Sampson insists Lloyd’s isn’t quite the ‘pale, stale, male’ environment it’s often perceived to be. As a woman in her 20s, she’s not alone. “The industry, and especially Lloyd’s, can be seen as a bit stuffy and old-school, but we do have an influx of young people – we see them every day,” she said. “I’m almost 30 and I have an awful lot of peers within the market. I guess the business can be seen as archaic but at the end of the day most things that are insured come through Lloyd’s and the need for it won’t ever go away.”
Sampson believes while brokers’ and underwriters’ graduate recruitment schemes and Lloyd’s outreach work are valuable, more can be done to promote industry as a viable career choice for ambitious bright young things – especially by focusing on the wide variety of roles on offer.
“There’s always the opportunity to promote the industry more,” she said. “I think it’s about targeting the right people. I love what I do and the people I work with and there’s a social aspect to it as well – I’m not at my desk for six hours a day, I get to broke, I get to walk around the market, it’s very sociable from that perspective. That’s not what everyone ends up doing, some people like being in the office or on the claims side. I think more could be done to promote careers in different sectors.

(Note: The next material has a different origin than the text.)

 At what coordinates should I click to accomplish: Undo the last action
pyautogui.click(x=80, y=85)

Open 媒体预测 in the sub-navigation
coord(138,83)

“Every day is different and there are different challenges out there. Something like kidnap and ransom sounds super-interesting to me, but that’s a completely different facet of insurance compared to what I do day to day,” she says. “From the outside looking in, insurance probably does look a bit stuffy, and intimidating almost, but once you’re living it, it becomes a bit of a passion. The more that message can be broadcast, the better.”